Rewrite the records below as a numbered list with no blank lines, leaving the pictures out.

##########

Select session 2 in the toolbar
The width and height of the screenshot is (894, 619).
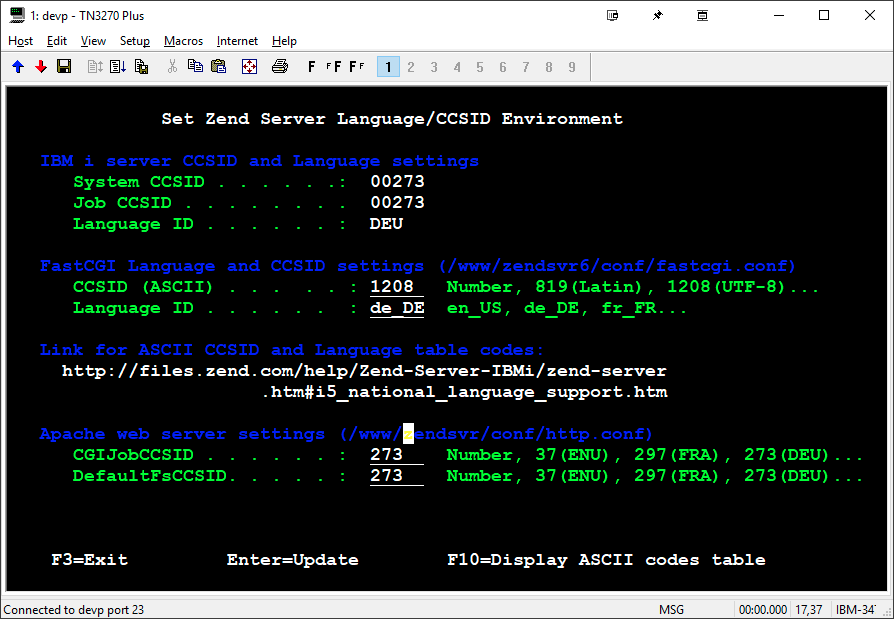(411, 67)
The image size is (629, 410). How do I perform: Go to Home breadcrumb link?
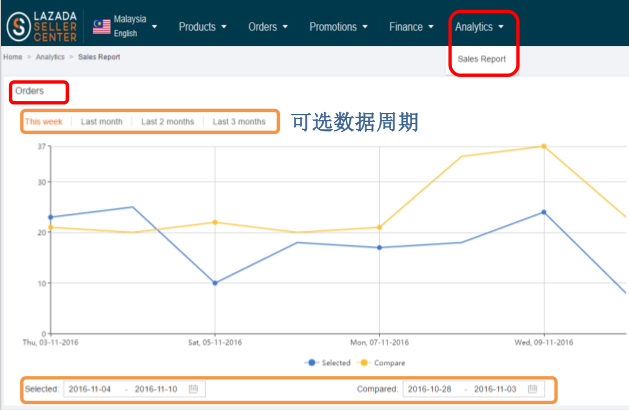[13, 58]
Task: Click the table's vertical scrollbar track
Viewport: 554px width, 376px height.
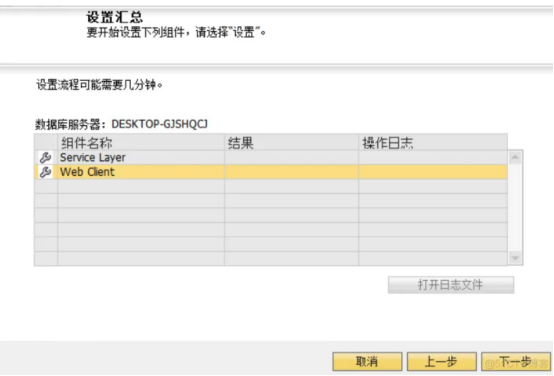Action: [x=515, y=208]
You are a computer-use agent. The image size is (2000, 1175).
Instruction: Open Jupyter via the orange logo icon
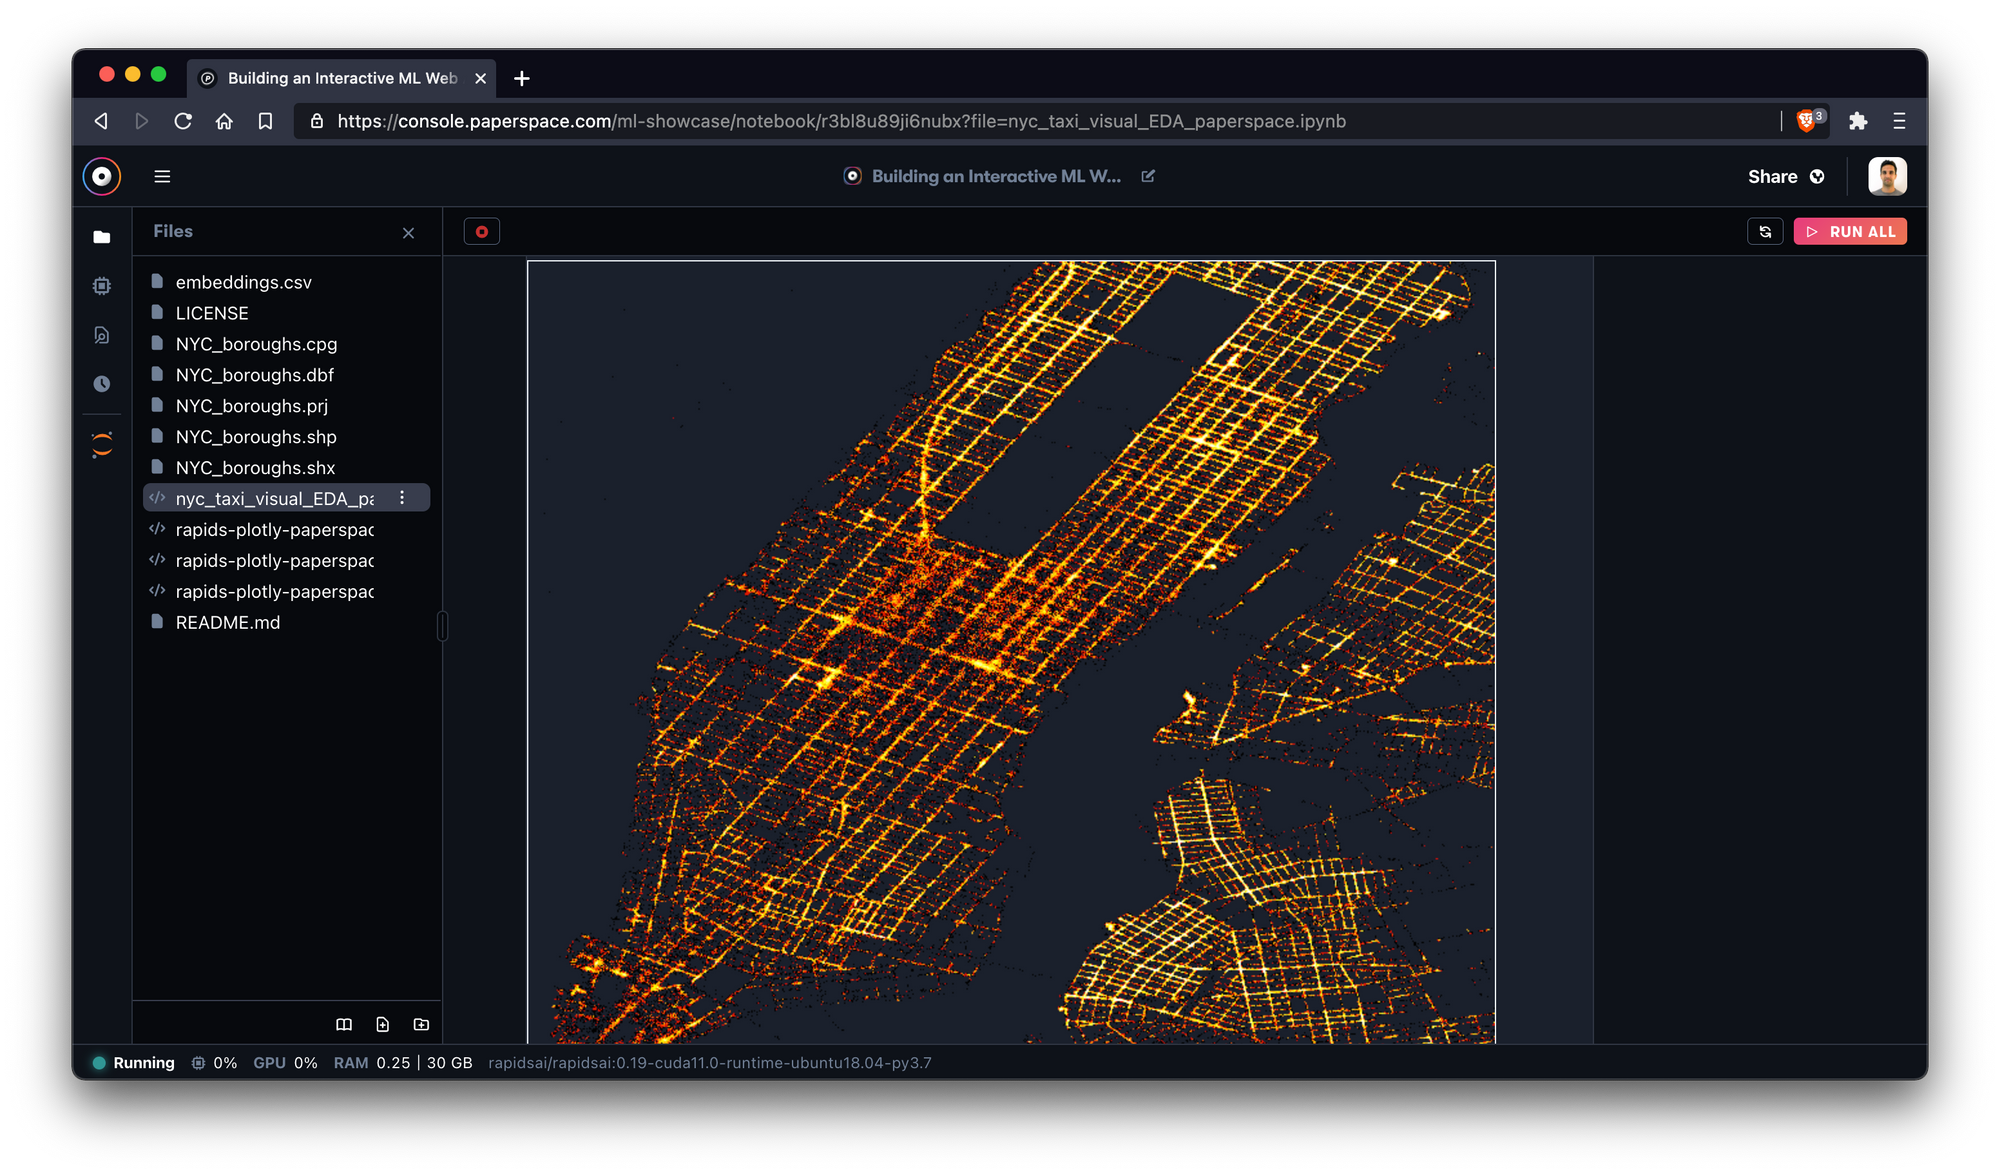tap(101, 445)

##########

» Answer to this exercise
1. Select session 2 in the toolbar
2. The width and height of the screenshot is (894, 619).
3. (411, 67)
4. The image size is (629, 410). How do I perform: Go to Home breadcrumb link?
5. [13, 58]
6. Task: Click the table's vertical scrollbar track
7. Viewport: 554px width, 376px height.
8. Action: [x=515, y=208]
9. You are a computer-use agent. The image size is (2000, 1175).
10. Instruction: Open Jupyter via the orange logo icon
11. tap(101, 445)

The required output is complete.